Each town in CARLA possesses its own unique characteristics. Towns (
Figure 2) was utilized as the primary platform for training our agent and the performance evaluation.
4. Related Work
In recent years, deep reinforcement learning (DRL) has achieved great success in the field of autonomous vehicles. Due to this great success, several researchers have chosen to use it in their research. Their main challenge is to develop an intelligent agent that can on the one hand avoid obstacles and mitigate collisions of autonomous vehicles and on the other hand correct errors from autonomous driving pipeline tasks such as decision-making and motion planning. In this context, several approaches have used the DQN-based DRL algorithm that has demonstrated great effectiveness in ensuring safe navigation in various simulated dynamic environments, namely CARLA [
30].
Elallid et al., 2022 present an approach that uses the CARLA simulator that is designed to imitate real-world streets to train and validate autonomous vehicles [
9]. This employed method for controlling an AV in complicated environments is based on a DQN model. The car is equipped with a front-facing camera to take real-time pictures. The captured photos, which were originally 640 × 480 pixels in RGB, are first converted to grayscale levels and then resized to 192 × 256 pixels. These processed images are then passed through two dense couches with 512 and 256 neurons, enabling the model to generate 190 alternative actions. In the CARLA environment, a 389 m course with right turns and intersections was designed. Ten pedestrians and five vehicles were added to make the environment more dynamic and realistic. The model was trained for 5000 episodes, with a mini-batch size of 16, using a repetition memory system to learn from past experiences. The results show that the model learns effectively across episodes: average rewards increase as the success rate of actions improves, and the collision rate gradually decreases until reaching almost zero. This demonstrates that the AV learns to avoid accidents with other vehicles and pedestrians present in the environment, ensuring safe driving.

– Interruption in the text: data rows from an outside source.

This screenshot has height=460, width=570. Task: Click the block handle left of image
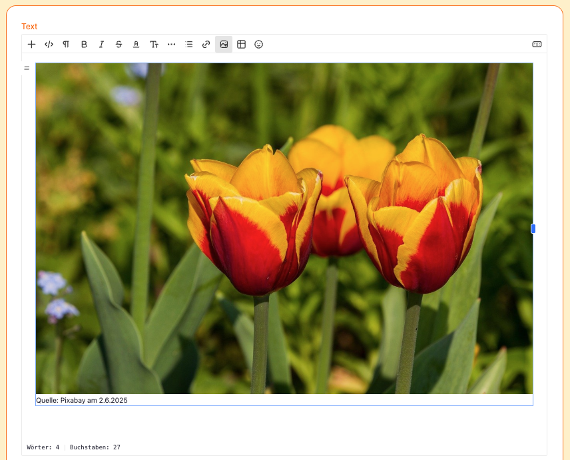[27, 68]
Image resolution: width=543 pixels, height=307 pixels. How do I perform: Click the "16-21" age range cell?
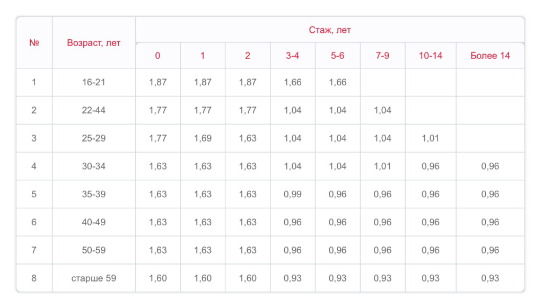tap(94, 82)
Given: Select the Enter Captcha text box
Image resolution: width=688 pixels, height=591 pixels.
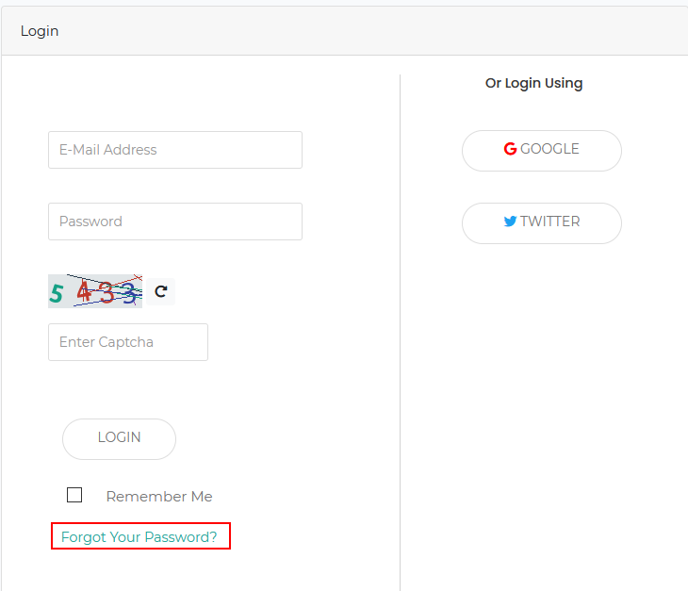Looking at the screenshot, I should 128,342.
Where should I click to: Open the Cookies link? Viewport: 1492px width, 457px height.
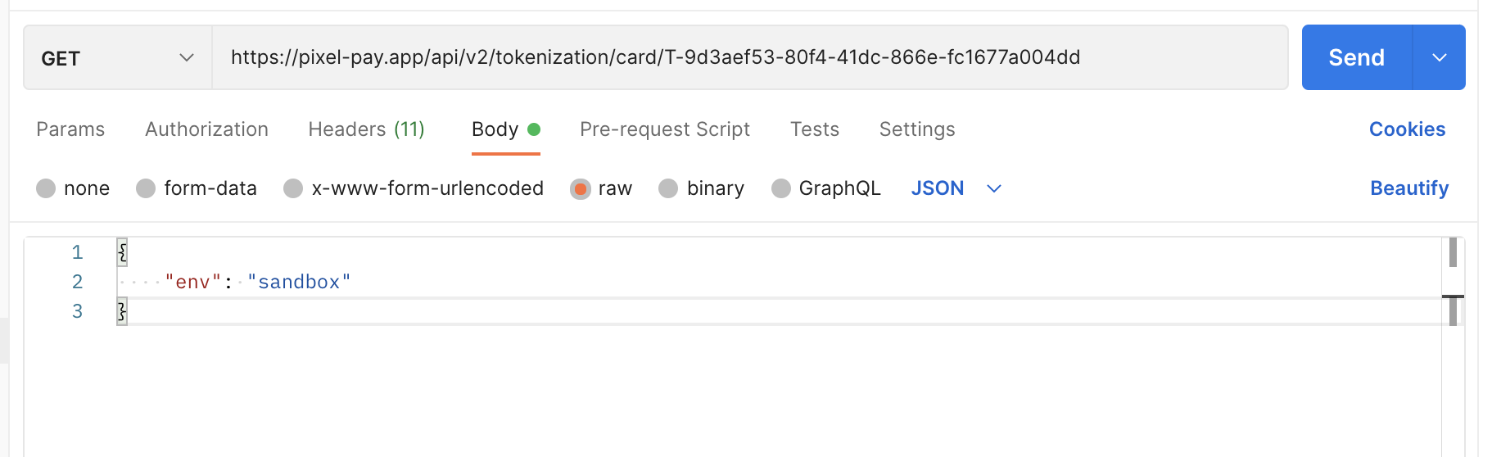tap(1406, 129)
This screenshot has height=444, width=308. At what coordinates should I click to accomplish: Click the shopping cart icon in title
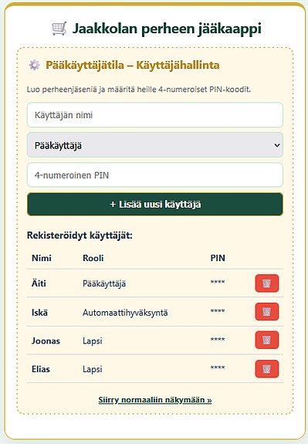click(x=59, y=29)
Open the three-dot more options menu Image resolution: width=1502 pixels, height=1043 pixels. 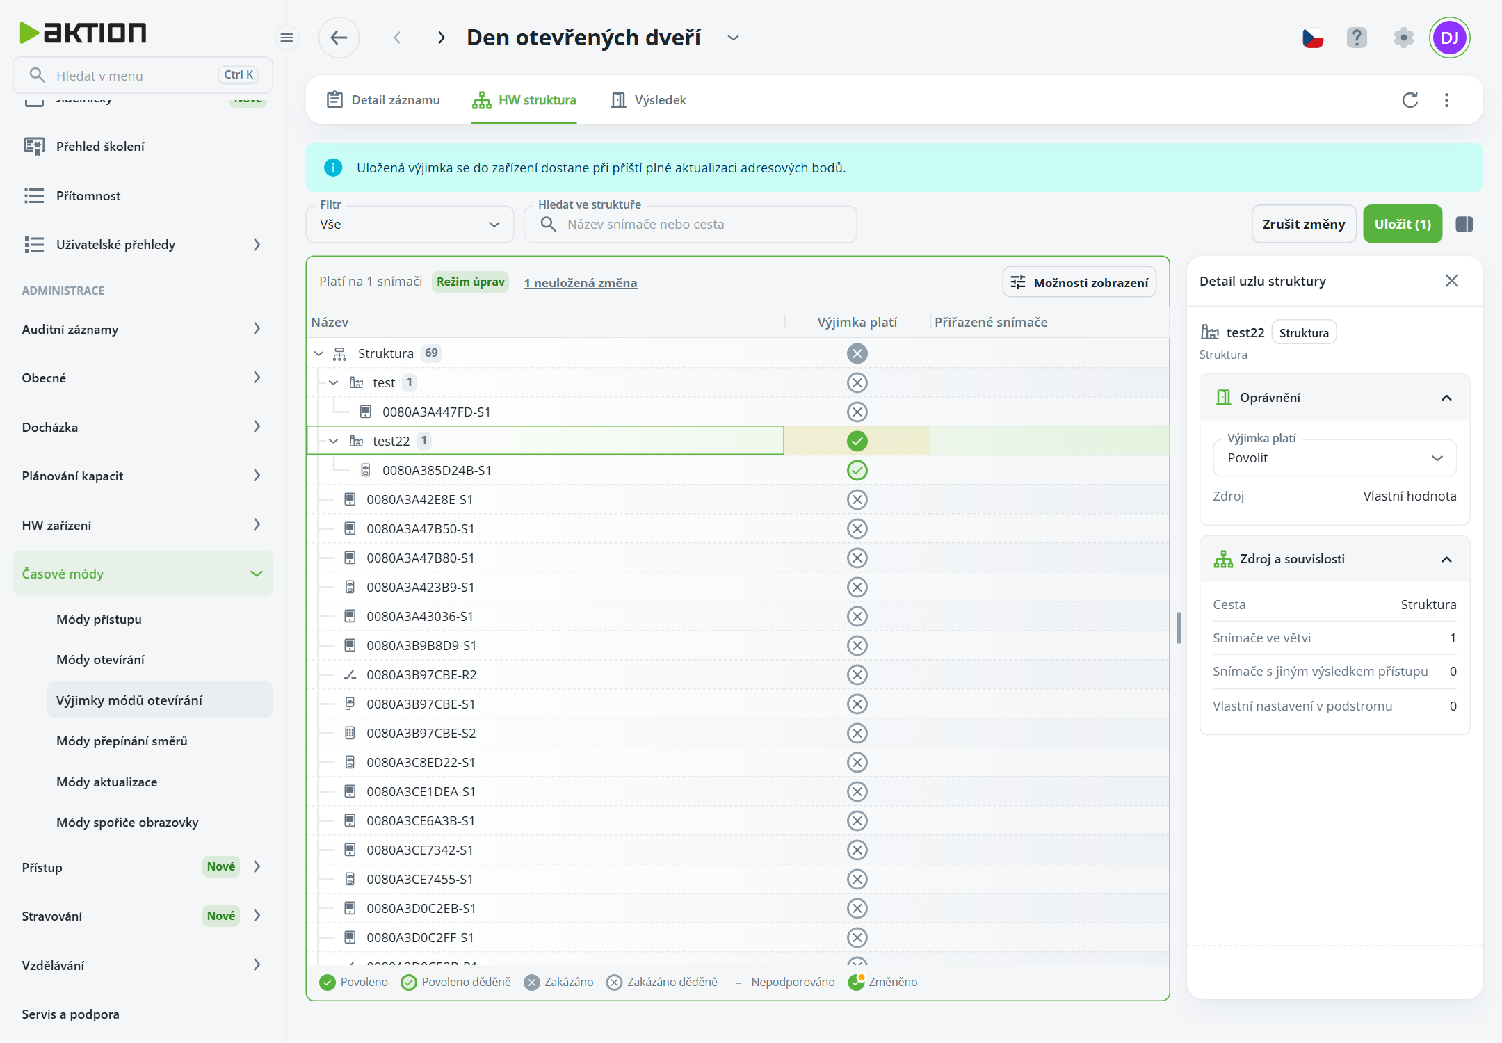(1446, 100)
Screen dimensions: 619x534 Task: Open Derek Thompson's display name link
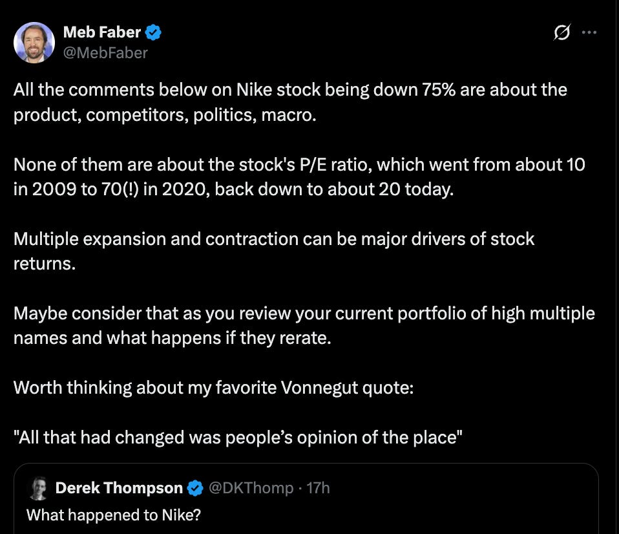(119, 488)
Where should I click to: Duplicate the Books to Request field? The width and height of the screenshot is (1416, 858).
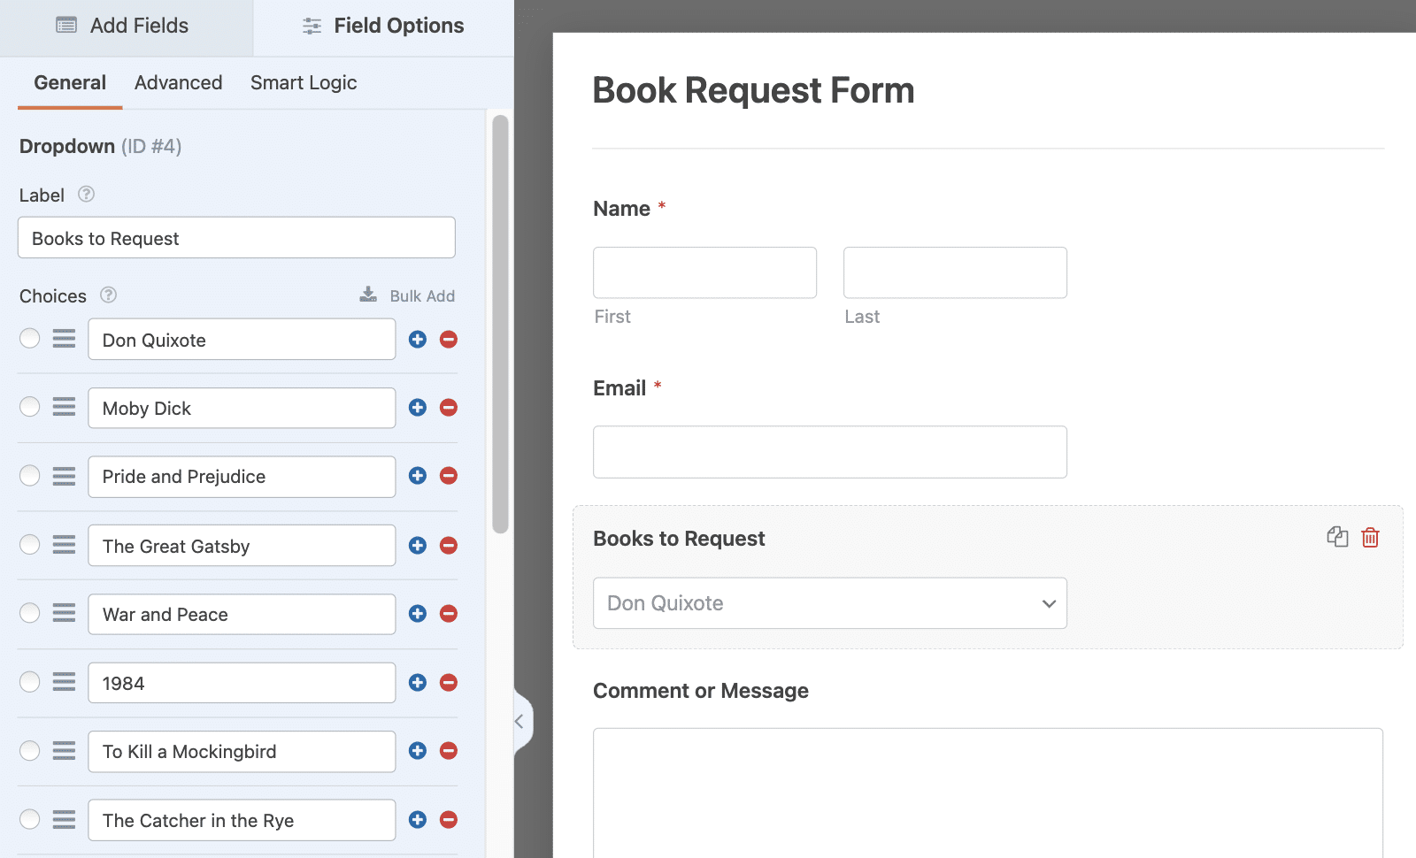point(1337,537)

Hossain et al. (2023) proposed a model based on a deep neural network to implement the DQN algorithm, used to approximate the Q-value function [
31]. This function evaluates the quality of each possible action in each state. The agent, representing the autonomous car, interacts with a simulated environment, where it receives observations, chooses actions, and learns to maximize cumulative rewards over time. The model architecture consists of several layers designed to process the observations of the environment and produce the Q-values associated with each possible action. The observations, constituting the input space, are represented by a 5 × 5 array describing the vehicles in the vicinity of the autonomous car. Each row of the table corresponds to a vehicle, with columns indicating the following characteristics: position (x, y) and speed (Vx, Vy). This information is processed by the neural network to determine the optimal action. The neural network is a Multi-Layer Perceptron (MLP) comprising several fully connected layers. These layers learn to identify complex relationships between vehicles, such as neighborhood and relative speed, to assess the quality of possible actions. Activation functions such as ReLU (Rectified Linear Unit) are used to introduce non-linearity and enable the model to better approximate the Q function. As an output, the network produces a vector of Q-values for each possible action in the environment. The action space comprises five possible actions: change lanes to the left (LANELEFT), stay put (IDLE), change lanes to the right (LANERIGHT), accelerate (FASTER), and slow down (SLOWER). Each Q-value represents the quality of the associated action in the current state of the environment. The agent then selects the action with the highest Q-value, corresponding to that which maximizes the expected cumulative reward. The reward function is designed to encourage fast and safe driving behavior. Thus, the agent receives a reward of 0.1 points when staying in the right lane and a reward of 0.4 points when maintaining a high speed. On the other hand, there is no specific penalty or incentive for lane changes, which therefore do not directly affect the reward (0 points). For each action performed, the agent receives these rewards, which incentivizes it to adopt a behavior that maximizes speed while avoiding collisions.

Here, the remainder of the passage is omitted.